- [Problem to work on]:
Write out the passage of the dog car travel thread again, starting with "I have been" and going on through "Bellasophia (7 February 2015)", substituting "Labrador" for "Vizsla".

- [Text section]:
# Safest way to travel dog in car



## minesadouble (7 February 2015)

I have been looking at getting a new car to accommodate our Vizsla who currently travels on the back seat of my Audi A4 saloon. I was looking at BMW X3 or X5 but having read up it seems that by putting your dog in the rear of an estate car or SUV you are essentially putting them in the 'crumple zone'. From what I have read it seems the safest way for a dog to travel is on the back seat restrained by a particular type of dog seatbelt. My problem is that I often have a car full, including 2 children still in car seats. How do you travel your dog and what in your opinion is the safest way for a dog to travel in the car?


----------



## Bellasophia (7 February 2015)

I'm in Italy where backenders  are very common. I bought a VW touran so my two dogs could travel in the spacious boot,but now I prefer the back seat with a harness and a lead attachment to the seatbelt.They love it there and are still part of the family,but safe.

- [Extracted entries]:
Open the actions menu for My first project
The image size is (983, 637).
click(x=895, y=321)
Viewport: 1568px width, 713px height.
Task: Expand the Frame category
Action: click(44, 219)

- [Written response]:
I have been looking at getting a new car to accommodate our Labrador who currently travels on the back seat of my Audi A4 saloon. I was looking at BMW X3 or X5 but having read up it seems that by putting your dog in the rear of an estate car or SUV you are essentially putting them in the 'crumple zone'. From what I have read it seems the safest way for a dog to travel is on the back seat restrained by a particular type of dog seatbelt. My problem is that I often have a car full, including 2 children still in car seats. How do you travel your dog and what in your opinion is the safest way for a dog to travel in the car?


----------



## Bellasophia (7 February 2015)